Published:31 October 2016Publication History

ABSTRACT

Reliable trajectory prediction is paramount in Air Traffic Management (ATM) as it can increase safety, capacity, and efficiency, and lead to commensurate fuel savings and emission reductions. Inherent inaccuracies in forecasting winds and temperatures often result in large prediction errors when a deterministic approach is used. A stochastic approach can address the trajectory prediction problem by taking environmental uncertainties into account and training a model using historical trajectory data along with weather observations. With this approach, weather observations are assumed to be realizations of hidden aircraft positions and the transitions between the hidden segments follow a Markov model. However, this approach requires input observations, which are unknown, although the weather parameters overall are known for the pertinent airspace. We address this problem by performing time series clustering on the current weather observations for the relevant sections of the airspace.

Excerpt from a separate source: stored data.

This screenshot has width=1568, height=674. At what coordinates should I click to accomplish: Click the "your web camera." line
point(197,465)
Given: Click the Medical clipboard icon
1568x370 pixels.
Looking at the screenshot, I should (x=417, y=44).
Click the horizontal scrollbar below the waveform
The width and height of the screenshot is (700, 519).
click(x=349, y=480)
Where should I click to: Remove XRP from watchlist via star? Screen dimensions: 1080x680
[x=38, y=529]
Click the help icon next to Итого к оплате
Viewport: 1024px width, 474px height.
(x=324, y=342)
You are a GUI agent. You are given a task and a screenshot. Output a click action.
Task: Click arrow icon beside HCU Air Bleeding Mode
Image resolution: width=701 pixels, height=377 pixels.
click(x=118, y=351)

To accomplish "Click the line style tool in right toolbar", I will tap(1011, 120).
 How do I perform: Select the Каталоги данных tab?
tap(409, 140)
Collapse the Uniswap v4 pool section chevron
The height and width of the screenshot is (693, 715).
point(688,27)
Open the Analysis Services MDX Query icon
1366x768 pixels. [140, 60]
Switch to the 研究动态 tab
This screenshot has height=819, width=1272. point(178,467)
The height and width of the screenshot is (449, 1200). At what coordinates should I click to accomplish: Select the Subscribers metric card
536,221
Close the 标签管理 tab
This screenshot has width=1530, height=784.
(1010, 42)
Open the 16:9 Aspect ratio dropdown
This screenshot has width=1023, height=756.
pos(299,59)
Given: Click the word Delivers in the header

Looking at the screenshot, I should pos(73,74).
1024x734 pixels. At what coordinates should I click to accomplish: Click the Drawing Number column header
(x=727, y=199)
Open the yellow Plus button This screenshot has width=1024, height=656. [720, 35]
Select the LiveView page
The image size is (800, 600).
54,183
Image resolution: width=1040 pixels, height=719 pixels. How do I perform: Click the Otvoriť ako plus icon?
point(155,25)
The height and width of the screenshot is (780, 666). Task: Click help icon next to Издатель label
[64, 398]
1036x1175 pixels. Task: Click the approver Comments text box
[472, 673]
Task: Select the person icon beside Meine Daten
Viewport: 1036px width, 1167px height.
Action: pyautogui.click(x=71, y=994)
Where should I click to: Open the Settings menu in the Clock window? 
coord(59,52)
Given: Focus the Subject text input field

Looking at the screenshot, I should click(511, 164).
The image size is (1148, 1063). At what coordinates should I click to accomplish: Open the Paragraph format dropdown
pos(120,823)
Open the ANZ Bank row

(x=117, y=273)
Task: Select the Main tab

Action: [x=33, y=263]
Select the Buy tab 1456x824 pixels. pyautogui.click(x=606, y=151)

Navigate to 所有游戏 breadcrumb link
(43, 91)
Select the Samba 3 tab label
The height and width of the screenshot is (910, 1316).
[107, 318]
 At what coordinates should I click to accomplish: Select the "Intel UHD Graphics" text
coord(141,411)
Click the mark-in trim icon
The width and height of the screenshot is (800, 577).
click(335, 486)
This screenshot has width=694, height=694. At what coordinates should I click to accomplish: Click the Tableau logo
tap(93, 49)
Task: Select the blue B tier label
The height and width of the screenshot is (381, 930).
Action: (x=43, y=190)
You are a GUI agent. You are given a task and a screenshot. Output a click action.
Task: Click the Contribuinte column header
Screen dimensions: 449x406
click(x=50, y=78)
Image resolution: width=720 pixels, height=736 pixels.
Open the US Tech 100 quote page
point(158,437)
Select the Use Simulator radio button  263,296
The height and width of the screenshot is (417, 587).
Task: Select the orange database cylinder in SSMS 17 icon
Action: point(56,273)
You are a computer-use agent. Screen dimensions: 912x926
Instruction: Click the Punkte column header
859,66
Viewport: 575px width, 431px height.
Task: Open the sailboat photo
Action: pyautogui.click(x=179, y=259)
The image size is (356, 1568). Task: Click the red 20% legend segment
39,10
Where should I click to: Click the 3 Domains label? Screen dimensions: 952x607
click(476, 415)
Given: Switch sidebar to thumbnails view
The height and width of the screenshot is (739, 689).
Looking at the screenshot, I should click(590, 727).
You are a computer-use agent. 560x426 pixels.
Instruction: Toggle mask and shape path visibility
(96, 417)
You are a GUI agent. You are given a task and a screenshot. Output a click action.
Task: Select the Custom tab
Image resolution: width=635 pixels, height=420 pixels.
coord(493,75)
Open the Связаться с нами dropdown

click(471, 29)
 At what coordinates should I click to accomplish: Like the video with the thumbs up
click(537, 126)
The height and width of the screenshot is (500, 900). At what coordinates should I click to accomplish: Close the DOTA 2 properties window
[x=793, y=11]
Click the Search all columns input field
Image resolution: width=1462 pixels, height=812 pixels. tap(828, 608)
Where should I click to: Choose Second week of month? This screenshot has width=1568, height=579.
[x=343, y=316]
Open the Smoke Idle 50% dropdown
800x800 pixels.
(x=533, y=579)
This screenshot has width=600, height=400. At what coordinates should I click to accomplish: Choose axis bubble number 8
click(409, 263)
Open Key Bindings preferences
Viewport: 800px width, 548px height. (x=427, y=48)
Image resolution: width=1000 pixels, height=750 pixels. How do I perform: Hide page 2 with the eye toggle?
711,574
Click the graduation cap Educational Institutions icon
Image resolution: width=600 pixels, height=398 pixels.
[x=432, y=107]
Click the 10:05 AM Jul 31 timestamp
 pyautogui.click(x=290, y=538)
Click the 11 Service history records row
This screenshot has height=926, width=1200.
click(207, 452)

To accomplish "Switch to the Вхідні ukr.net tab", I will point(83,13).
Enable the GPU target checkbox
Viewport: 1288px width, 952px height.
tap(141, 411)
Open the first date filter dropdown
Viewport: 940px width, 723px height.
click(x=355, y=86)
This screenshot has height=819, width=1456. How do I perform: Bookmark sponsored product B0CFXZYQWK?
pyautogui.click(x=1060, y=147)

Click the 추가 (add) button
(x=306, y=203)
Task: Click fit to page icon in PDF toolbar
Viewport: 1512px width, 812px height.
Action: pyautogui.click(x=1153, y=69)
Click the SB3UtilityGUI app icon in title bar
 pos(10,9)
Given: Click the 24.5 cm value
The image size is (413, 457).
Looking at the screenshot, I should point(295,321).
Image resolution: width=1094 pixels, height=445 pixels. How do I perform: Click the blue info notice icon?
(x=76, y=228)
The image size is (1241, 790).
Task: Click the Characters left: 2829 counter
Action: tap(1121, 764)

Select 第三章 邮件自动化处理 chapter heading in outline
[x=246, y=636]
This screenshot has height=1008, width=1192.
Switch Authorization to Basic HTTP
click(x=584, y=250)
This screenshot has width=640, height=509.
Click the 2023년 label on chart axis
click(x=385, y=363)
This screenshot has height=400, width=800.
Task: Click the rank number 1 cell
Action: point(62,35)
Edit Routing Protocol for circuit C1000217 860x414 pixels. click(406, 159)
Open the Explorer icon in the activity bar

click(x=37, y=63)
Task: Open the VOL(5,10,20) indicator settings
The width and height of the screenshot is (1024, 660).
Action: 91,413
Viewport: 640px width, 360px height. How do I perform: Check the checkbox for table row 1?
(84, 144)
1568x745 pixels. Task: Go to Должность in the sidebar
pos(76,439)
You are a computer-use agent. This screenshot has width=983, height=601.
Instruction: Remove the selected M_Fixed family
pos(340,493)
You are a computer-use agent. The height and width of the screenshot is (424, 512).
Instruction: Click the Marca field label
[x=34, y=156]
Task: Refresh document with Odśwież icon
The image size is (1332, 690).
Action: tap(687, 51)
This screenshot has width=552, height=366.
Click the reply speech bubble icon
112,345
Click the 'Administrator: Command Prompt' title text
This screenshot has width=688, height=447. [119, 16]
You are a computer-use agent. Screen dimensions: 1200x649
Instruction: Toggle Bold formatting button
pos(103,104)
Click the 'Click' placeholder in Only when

In this paper, we present a novel time series clustering algorithm that generates an optimal sequence of weather observations used for accurate trajectory prediction in the climb phase of the flight. Our experiments use a real trajectory dataset with pertinent weather observations and demonstrate the effectiveness of our algorithm over time series clustering with a k-Nearest Neighbors (k-NN) algorithm that uses Dynamic Time Warping (DTW) Euclidean distance.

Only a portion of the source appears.